We will use the GeneAtlas dataset, which is a collection of expression data for 72 samples from different human normal tissues, plus 7 malignant tissues, from Su et al 2004 and we will test if genes expressed in different tissues are enriched by genes with particular Transcription Factor Biding Sites (TFBS) in their promoters.
Gene Atlas expression in Entrez IDS which contains median-centered log-intensity values divided by standard deviation for 79 tissues.
Gene Atlas sample annotations which contains the annotation of samples.
MSigDB TFBS, which are the Transcription Factor Targets modules downloaded from MSigDB C3 in Entrez IDs. They are gene sets that contain genes that share a transcription factor binding site defined in the TRANSFAC (version 7.4, https://www.gene-regulation.com/ ) database. They can be directly downloaded from their web page here too, but it requires a free registration.
See UserGuide_Enrichment for details on how to perform enrichment analysis
Select gse1133-entrez-log2-abs-reading.mediancentered.cdm.gz as data file
Do not select any filtering option
Select the TFBS file from MSigDB as module file (c3.tft.v3.0.entrez.gmt).
Select zscore statistical test. Write 100 in sampling size for a quick test of the analysis. To get a definitive result run the analysis with 10000; however, take into account that in this case the analysis will take a long time to finish. Leave estimator and multiple test correction as default.

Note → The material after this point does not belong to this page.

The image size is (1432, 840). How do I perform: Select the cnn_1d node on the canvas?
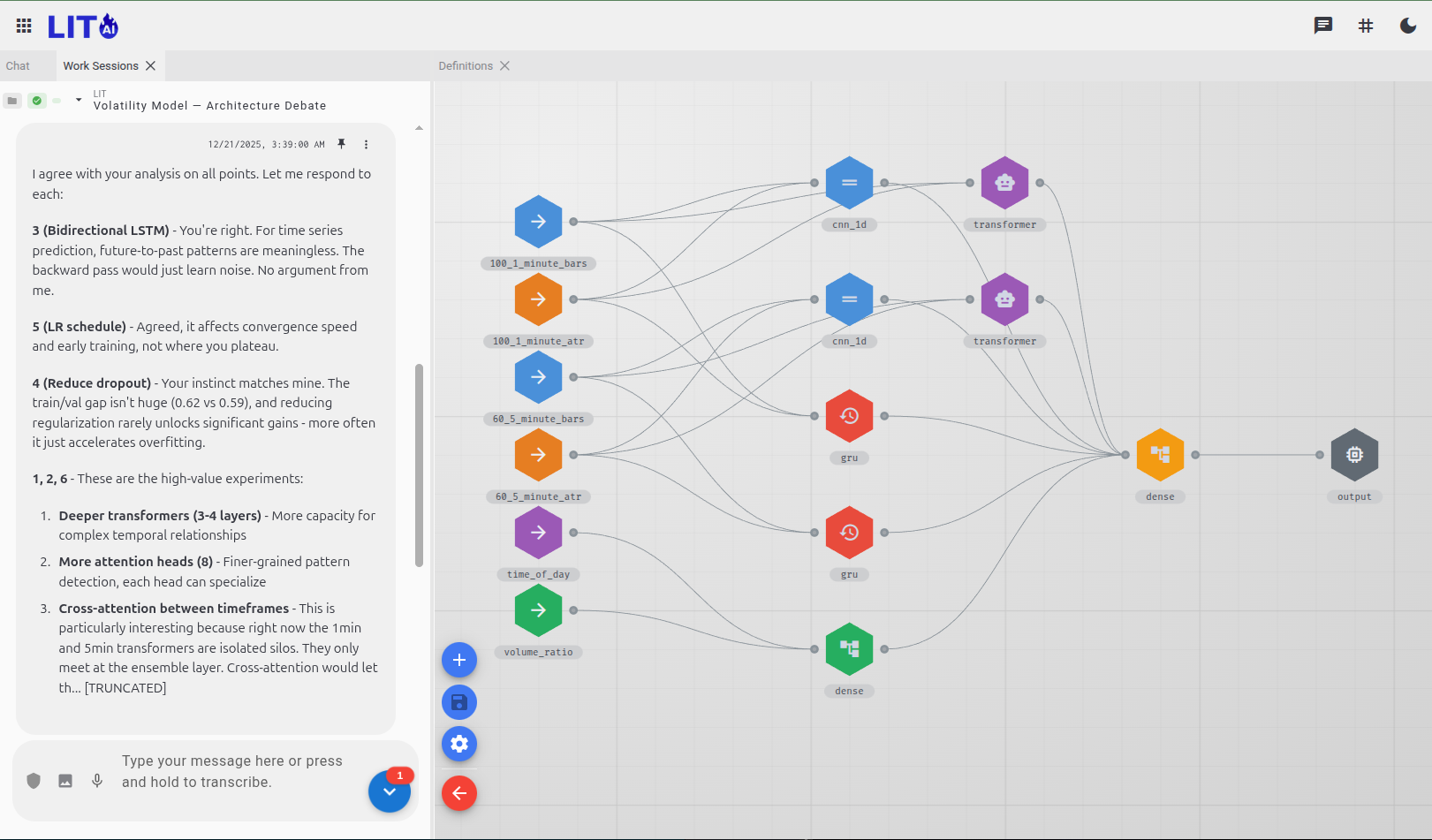pyautogui.click(x=849, y=182)
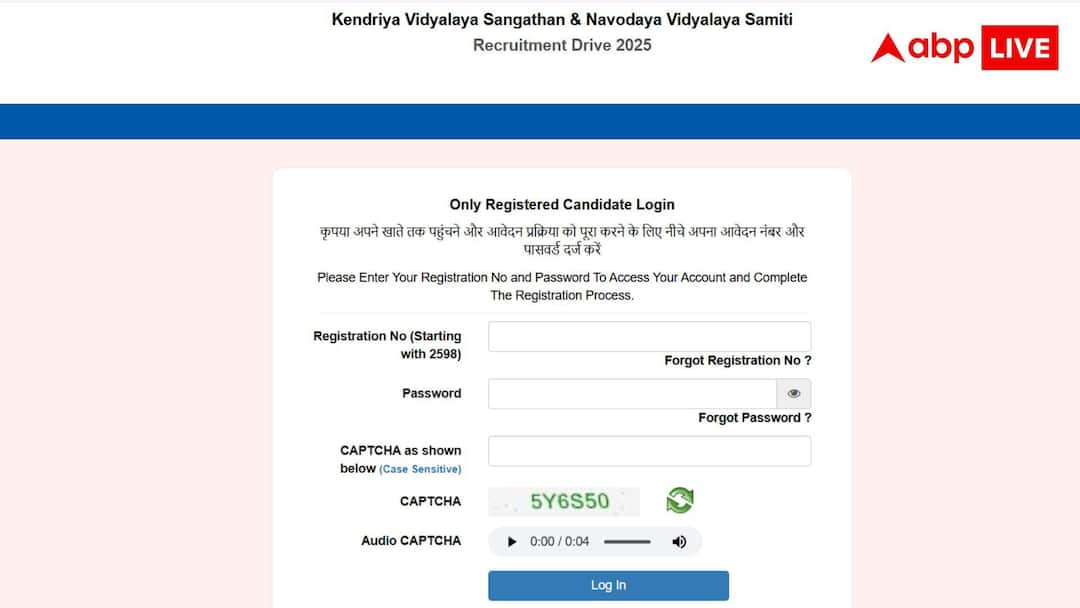This screenshot has width=1080, height=608.
Task: Toggle password visibility with eye icon
Action: click(793, 394)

Give a name to the analysis. Select a directory where to save it and click Finish.
If you have a memory problem, see “Memory configuration” in the Installation to increase the memory allocated to run Gitools.
In the analysis details tab, click on “heatmap” under “Results” to view the heatmap of the results.
Change the colour scale to z-score scale in the settings tab under “scale”.
Filter significance by Corrected two-tail p-value by checking the box below.
Load the file “gse1133-annotation-full.tsv” as Annotations and click Filter.
Go to “Add” under “Headers”, choose “Colored labels from annotations”. Choose “class” as label to show the type of tissue instead of the id of the sample as column name in the heatmap and uncheck the “Grid between different clusters”.
Sort the samples by class by selecting Data>Sort>Sort by label and select columns>class.
Change the width of the cells in settings to be able to see all the samples in the window and uncheck the option to show the columns grid.